I might not have another chance. When I went back, I'd have to hand in the keys.

I looked around. The 15th floor was mostly unoccupied; very low chance of being discovered. I was right at the end of a hallway. Surely the cameras' gaze couldn’t reach me here?

I resolved to do it. If I was caught, I'll just tell them I got confused about which door was the closet.

My heart was pounding. I was more excited than afraid, probably because it was in the daytime. Still, there was a sense of terrified resignation, that I somehow knew I would regret doing this, but I still felt that I had to. I knew I would regret it even more had I not done it.

Besides, I wasn't going to barge in there. A quick, careful look first.

If there was anything remotely threatening or suspicious, I wouldn't take a single step past the threshold.

I start trying the keys one by one. My hands were shaking, I could barely insert them.

None of them would turn.

In my frustration I tried them all again. Maybe I missed one?

One of them turns, but only halfway.

I pulled it out, blew on it (I don’t know why, I wasn't thinking clearly) and inserted it again.

Turned it, twisted it back and forth, jiggled it.

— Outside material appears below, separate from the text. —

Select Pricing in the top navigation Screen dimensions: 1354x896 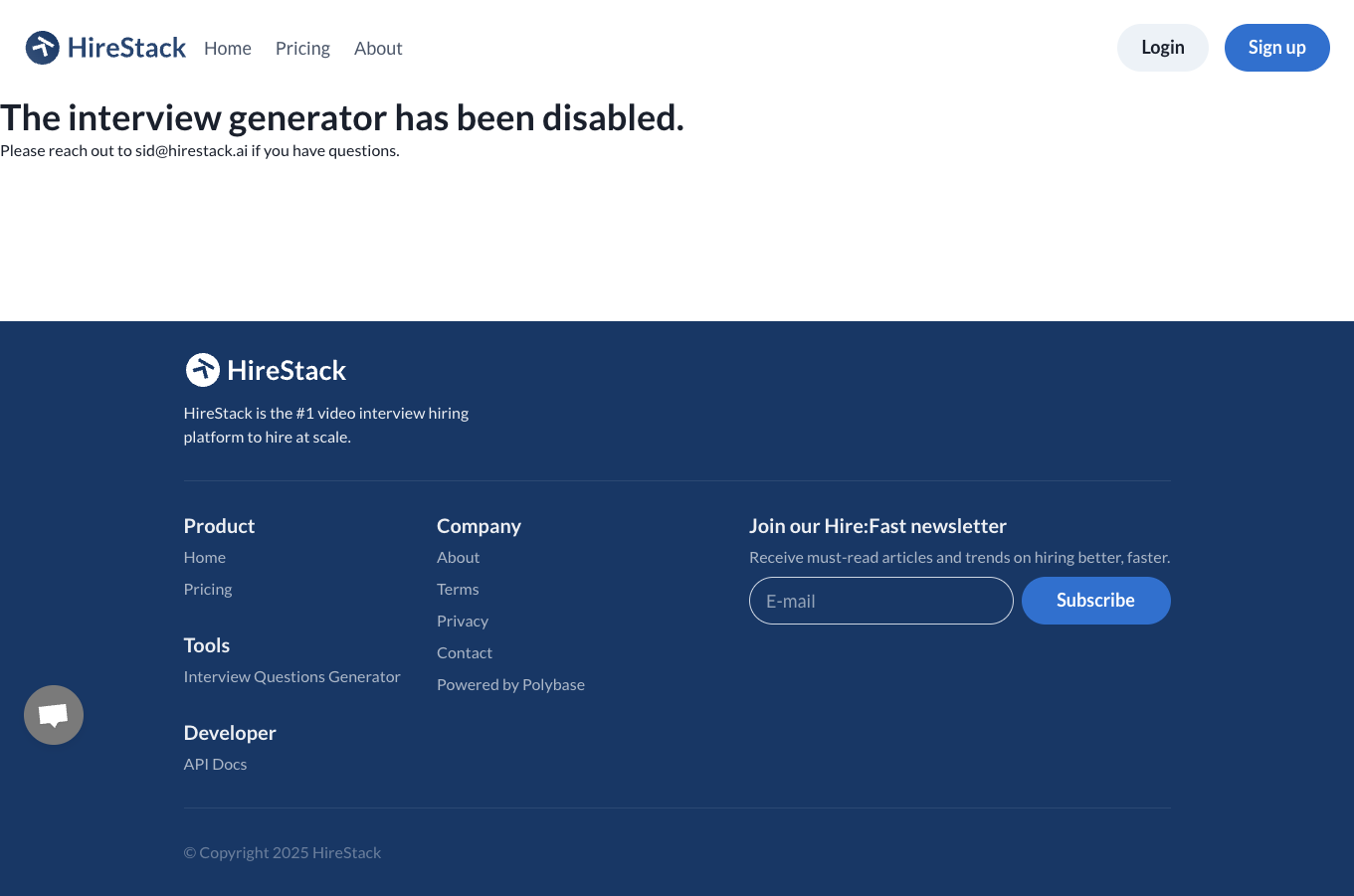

With a loud noise like a gunshot the key turned fully in the lock.

I took a moment to compose myself.

I turned the door handle and opened it just a smidge.

It creaked thunderously loud to my nervous, the protests of ancient hinges that had forgotten what movement was like.

It was dim, but not completely dark. And from what I could see, it was empty.

I opened the door wider, sweeping an arc in the dust on the floor.

It was completely empty, devoid of furniture or even light fixtures and curtains.

The bathroom door was missing, and I could see there was not even a sink, toilet or showerhead.

A bare, empty room.

I'm not sure what I expected to find. A pentagram on the floor? A long-desiccated corpse? The scene of a gruesome murder?

The grimy windows let in a little sunlight. The windowsills were thick with dust.

I moved closer to the window, to see if there was anything.

Something tiny caught my eye, perched on the side.

It looked delicate. I blew on it carefully to clear away some of the dust.

It was a dead mayfly, perfectly preserved. It was in mid-molt from dun to spinner.

It had died while halfway in, halfway out, still partially trapped in the skin of the subimago.